WORK REQUEST :: Exactly as written, transcribe each record below.

◆ ◆ ◆ ◆

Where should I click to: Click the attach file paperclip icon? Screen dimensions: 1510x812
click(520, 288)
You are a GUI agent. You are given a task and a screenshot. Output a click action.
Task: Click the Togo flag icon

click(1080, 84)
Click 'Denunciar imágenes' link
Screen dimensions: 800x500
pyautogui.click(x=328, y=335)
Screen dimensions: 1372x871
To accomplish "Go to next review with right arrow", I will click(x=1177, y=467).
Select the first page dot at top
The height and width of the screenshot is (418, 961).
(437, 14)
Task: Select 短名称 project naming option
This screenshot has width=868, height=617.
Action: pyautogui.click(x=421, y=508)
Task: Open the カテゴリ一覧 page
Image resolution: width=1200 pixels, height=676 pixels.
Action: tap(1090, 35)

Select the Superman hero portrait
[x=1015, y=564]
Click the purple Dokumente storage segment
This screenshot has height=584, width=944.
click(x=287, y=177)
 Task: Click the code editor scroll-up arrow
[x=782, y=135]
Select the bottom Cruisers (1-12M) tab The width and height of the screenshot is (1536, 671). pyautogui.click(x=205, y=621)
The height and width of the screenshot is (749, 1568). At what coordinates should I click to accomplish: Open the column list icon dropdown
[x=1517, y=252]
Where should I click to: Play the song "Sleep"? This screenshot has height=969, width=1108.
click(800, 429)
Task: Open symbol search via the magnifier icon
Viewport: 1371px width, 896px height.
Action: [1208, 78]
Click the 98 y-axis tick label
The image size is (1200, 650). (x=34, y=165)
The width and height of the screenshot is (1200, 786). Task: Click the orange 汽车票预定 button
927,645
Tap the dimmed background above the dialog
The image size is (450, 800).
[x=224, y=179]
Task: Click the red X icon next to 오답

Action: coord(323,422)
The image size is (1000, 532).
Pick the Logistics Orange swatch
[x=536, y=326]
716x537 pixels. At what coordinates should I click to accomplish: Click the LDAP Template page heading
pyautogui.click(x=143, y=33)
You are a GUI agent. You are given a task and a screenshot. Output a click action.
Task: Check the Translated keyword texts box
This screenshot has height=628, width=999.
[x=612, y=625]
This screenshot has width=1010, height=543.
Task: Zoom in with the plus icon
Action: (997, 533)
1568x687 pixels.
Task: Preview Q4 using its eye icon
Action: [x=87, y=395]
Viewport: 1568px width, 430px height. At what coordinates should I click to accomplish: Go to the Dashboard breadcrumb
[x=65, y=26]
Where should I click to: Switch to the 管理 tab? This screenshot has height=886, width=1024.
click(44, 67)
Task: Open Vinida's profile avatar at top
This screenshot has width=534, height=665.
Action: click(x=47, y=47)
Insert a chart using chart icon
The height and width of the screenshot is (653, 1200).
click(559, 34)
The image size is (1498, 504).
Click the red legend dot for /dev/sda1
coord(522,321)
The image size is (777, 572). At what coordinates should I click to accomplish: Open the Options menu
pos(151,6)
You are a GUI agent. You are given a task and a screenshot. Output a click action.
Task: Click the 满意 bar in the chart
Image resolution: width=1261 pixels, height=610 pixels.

◆ ◆ ◆ ◆

YOUR RESPONSE ::
Where should I click to: Click the attach file paperclip icon? Screen dimensions: 1510x812
click(520, 288)
You are a GUI agent. You are given a task and a screenshot. Output a click action.
Task: Click the Togo flag icon

click(1080, 84)
Click 'Denunciar imágenes' link
Screen dimensions: 800x500
pyautogui.click(x=328, y=335)
Screen dimensions: 1372x871
To accomplish "Go to next review with right arrow", I will click(x=1177, y=467).
Select the first page dot at top
The height and width of the screenshot is (418, 961).
(437, 14)
Task: Select 短名称 project naming option
This screenshot has width=868, height=617.
Action: pyautogui.click(x=421, y=508)
Task: Open the カテゴリ一覧 page
Image resolution: width=1200 pixels, height=676 pixels.
Action: tap(1090, 35)

Select the Superman hero portrait
[x=1015, y=564]
Click the purple Dokumente storage segment
This screenshot has height=584, width=944.
click(x=287, y=177)
 Task: Click the code editor scroll-up arrow
[x=782, y=135]
Select the bottom Cruisers (1-12M) tab The width and height of the screenshot is (1536, 671). pyautogui.click(x=205, y=621)
The height and width of the screenshot is (749, 1568). At what coordinates should I click to accomplish: Open the column list icon dropdown
[x=1517, y=252]
Where should I click to: Play the song "Sleep"? This screenshot has height=969, width=1108.
click(800, 429)
Task: Open symbol search via the magnifier icon
Viewport: 1371px width, 896px height.
Action: [1208, 78]
Click the 98 y-axis tick label
The image size is (1200, 650). (x=34, y=165)
The width and height of the screenshot is (1200, 786). Task: Click the orange 汽车票预定 button
927,645
Tap the dimmed background above the dialog
The image size is (450, 800).
[x=224, y=179]
Task: Click the red X icon next to 오답

Action: coord(323,422)
The image size is (1000, 532).
Pick the Logistics Orange swatch
[x=536, y=326]
716x537 pixels. At what coordinates should I click to accomplish: Click the LDAP Template page heading
pyautogui.click(x=143, y=33)
You are a GUI agent. You are given a task and a screenshot. Output a click action.
Task: Check the Translated keyword texts box
This screenshot has height=628, width=999.
[x=612, y=625]
This screenshot has width=1010, height=543.
Task: Zoom in with the plus icon
Action: (997, 533)
1568x687 pixels.
Task: Preview Q4 using its eye icon
Action: [x=87, y=395]
Viewport: 1568px width, 430px height. At what coordinates should I click to accomplish: Go to the Dashboard breadcrumb
[x=65, y=26]
Where should I click to: Switch to the 管理 tab? This screenshot has height=886, width=1024.
click(44, 67)
Task: Open Vinida's profile avatar at top
This screenshot has width=534, height=665.
Action: click(x=47, y=47)
Insert a chart using chart icon
The height and width of the screenshot is (653, 1200).
click(559, 34)
The image size is (1498, 504).
Click the red legend dot for /dev/sda1
coord(522,321)
The image size is (777, 572). At what coordinates should I click to accomplish: Open the Options menu
pos(151,6)
You are a GUI agent. You are given a task and a screenshot. Output a click action.
Task: Click the 满意 bar in the chart
Image resolution: width=1261 pixels, height=610 pixels.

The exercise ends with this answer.